▶ **WHAT NEEDS TO BE DONE**
Output the first line below and each one after it, exactly, up to and including the line holding "Task: Open the Tool(T) menu". Pictures should not be copied.

__________

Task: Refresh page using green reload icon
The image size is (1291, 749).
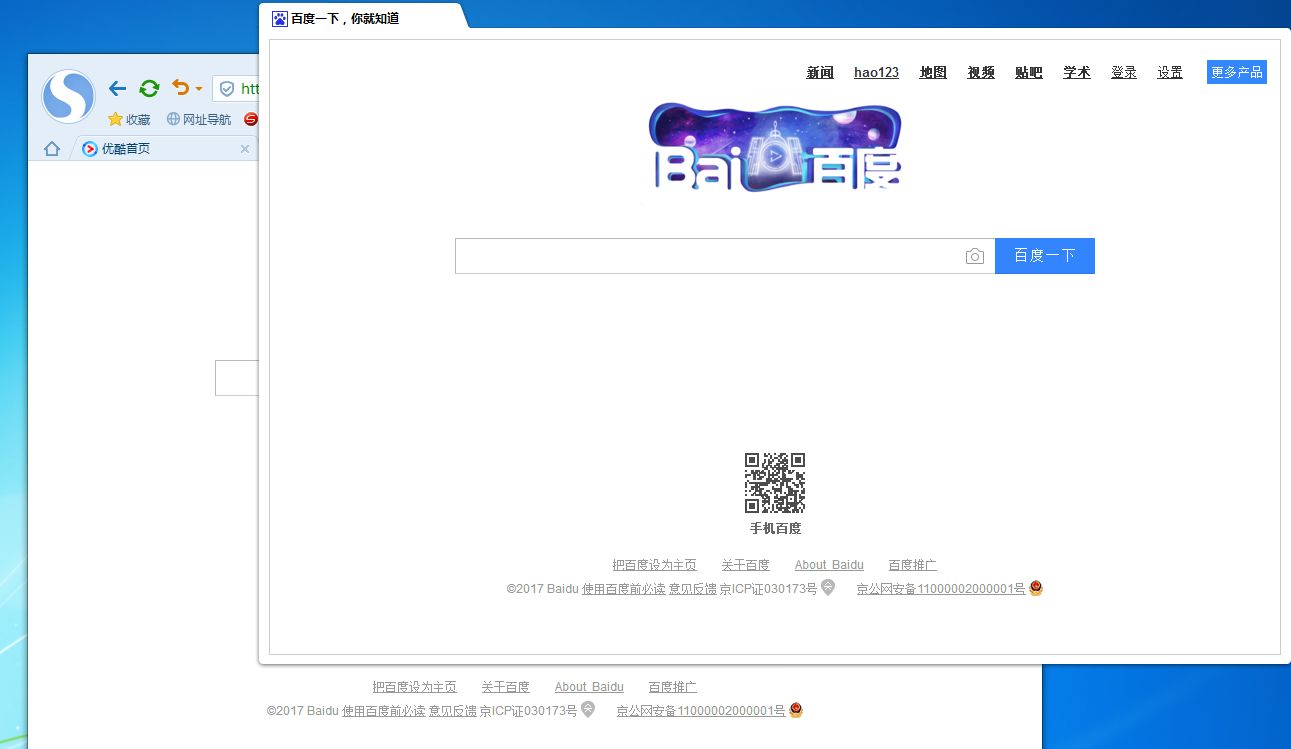Action: 149,88
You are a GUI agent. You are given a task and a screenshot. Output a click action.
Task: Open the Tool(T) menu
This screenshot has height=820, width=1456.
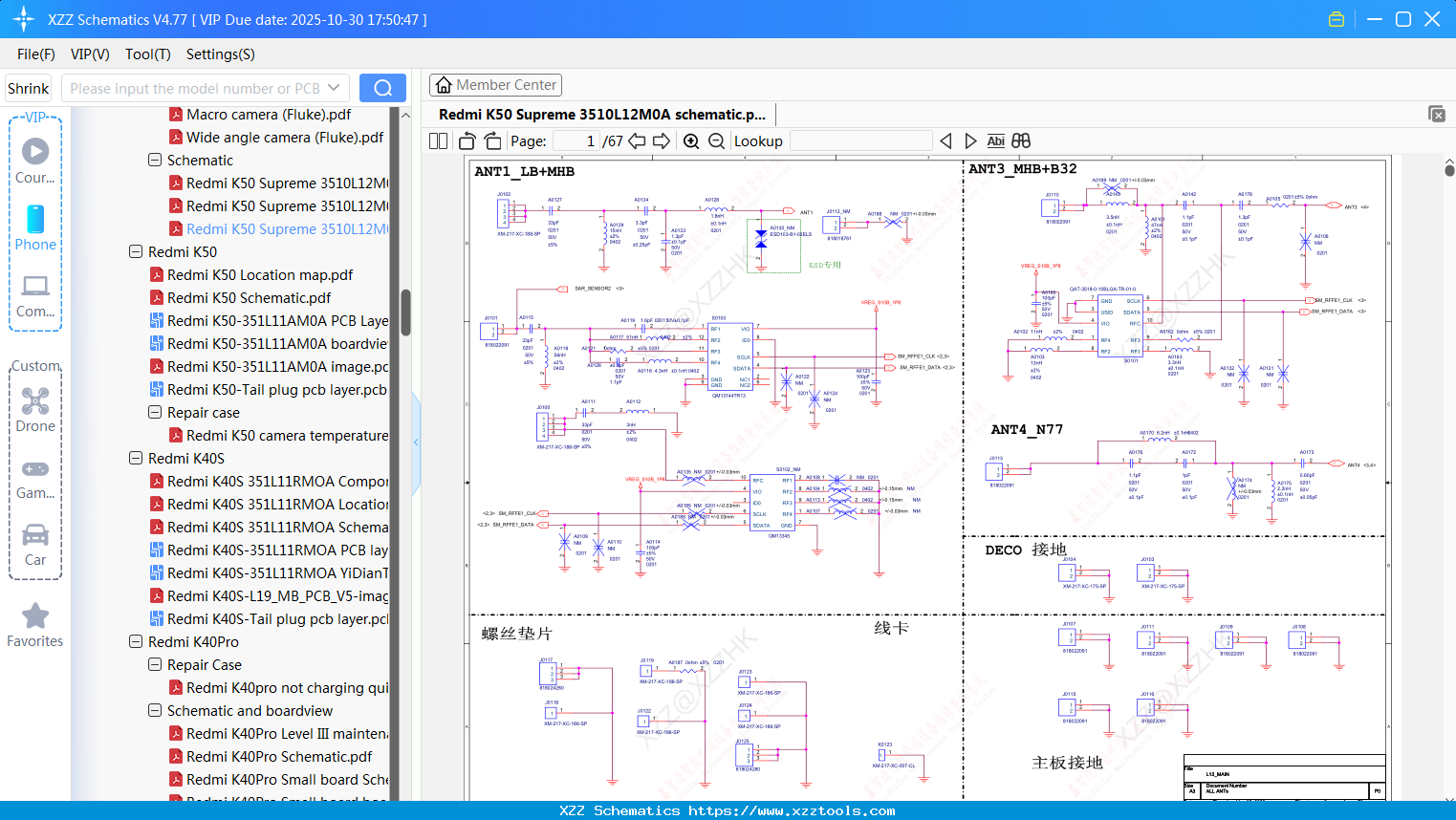(x=147, y=54)
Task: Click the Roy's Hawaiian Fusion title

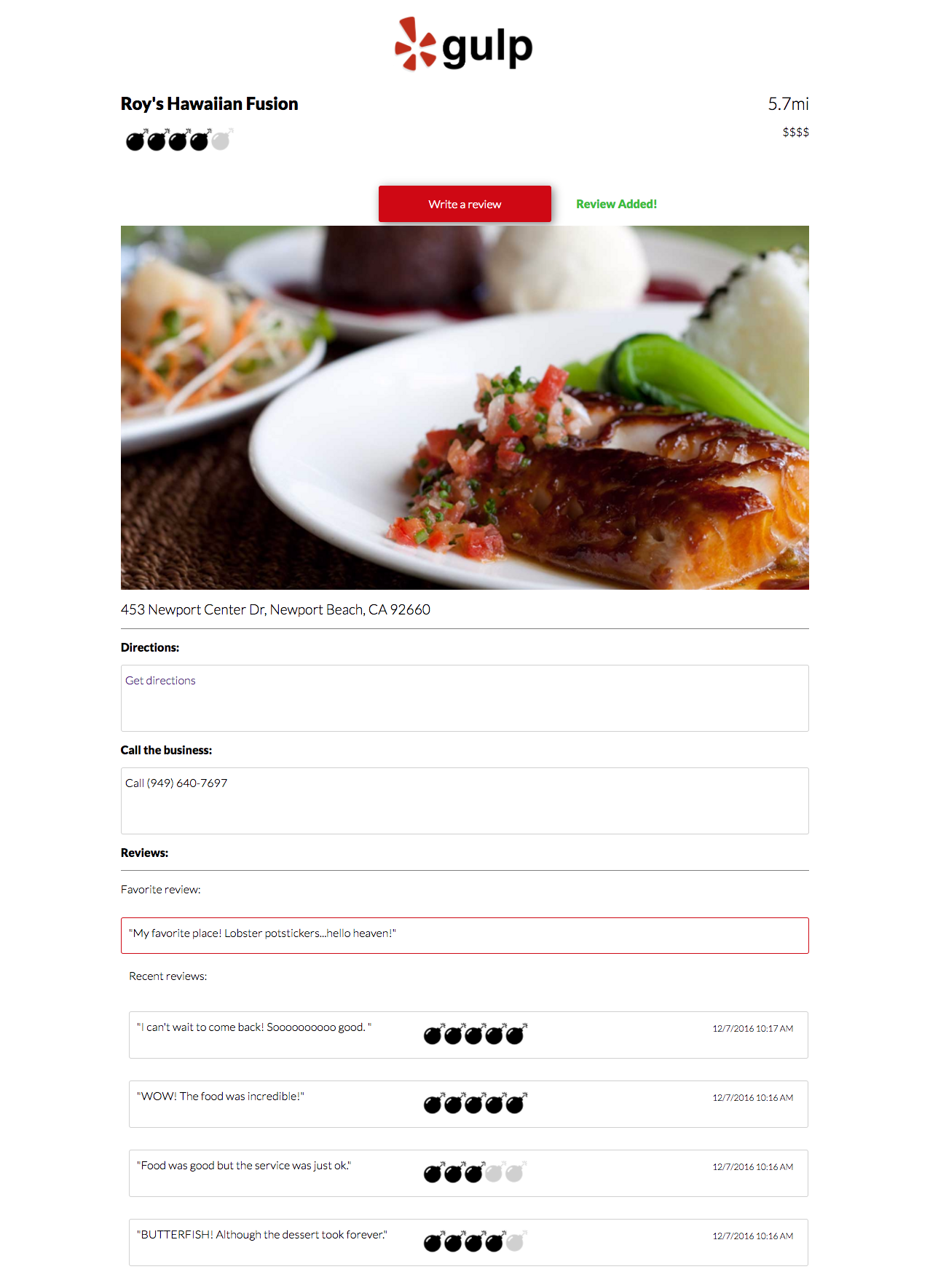Action: tap(210, 104)
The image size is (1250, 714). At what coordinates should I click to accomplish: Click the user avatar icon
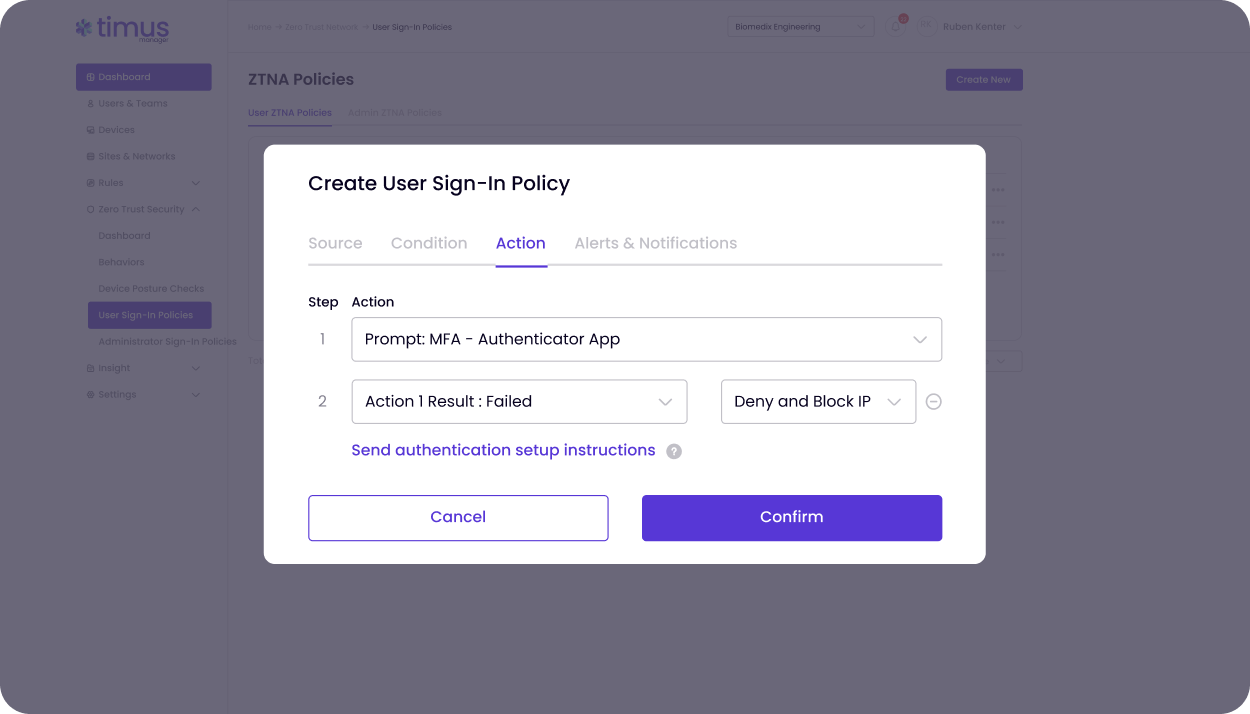pyautogui.click(x=925, y=27)
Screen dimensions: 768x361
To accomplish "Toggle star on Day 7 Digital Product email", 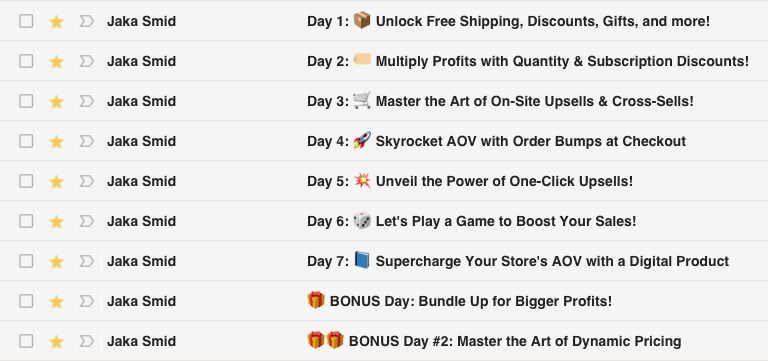I will (57, 262).
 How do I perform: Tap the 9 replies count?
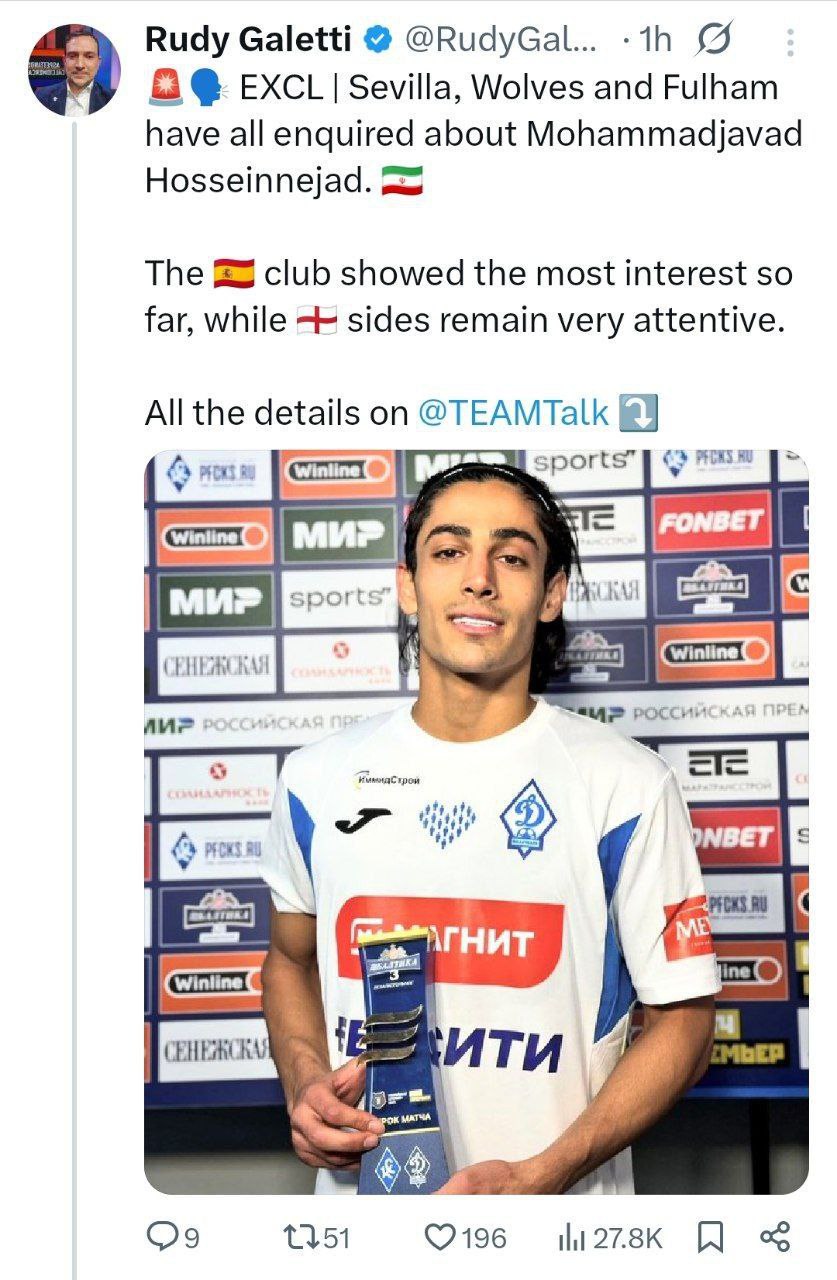[x=190, y=1238]
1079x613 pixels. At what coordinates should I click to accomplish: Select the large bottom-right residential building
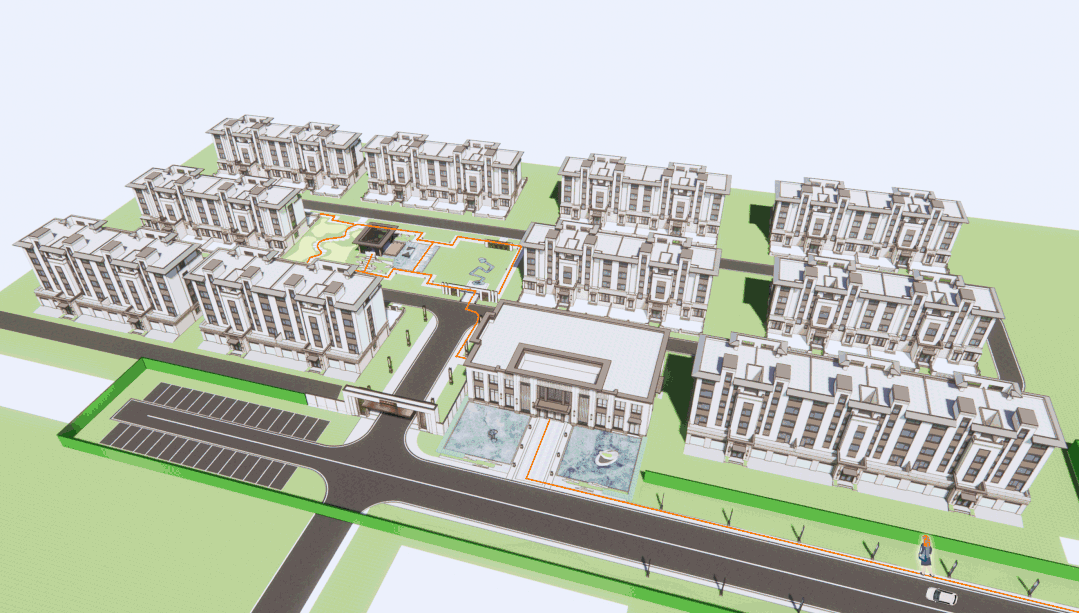pyautogui.click(x=870, y=420)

__________

▶ **ANSWER TO THE PROBLEM**
Task: Refresh page using green reload icon
The image size is (1291, 749).
Action: 149,88
You are a GUI agent. You are given a task and a screenshot. Output a click action.
Task: Open the Tool(T) menu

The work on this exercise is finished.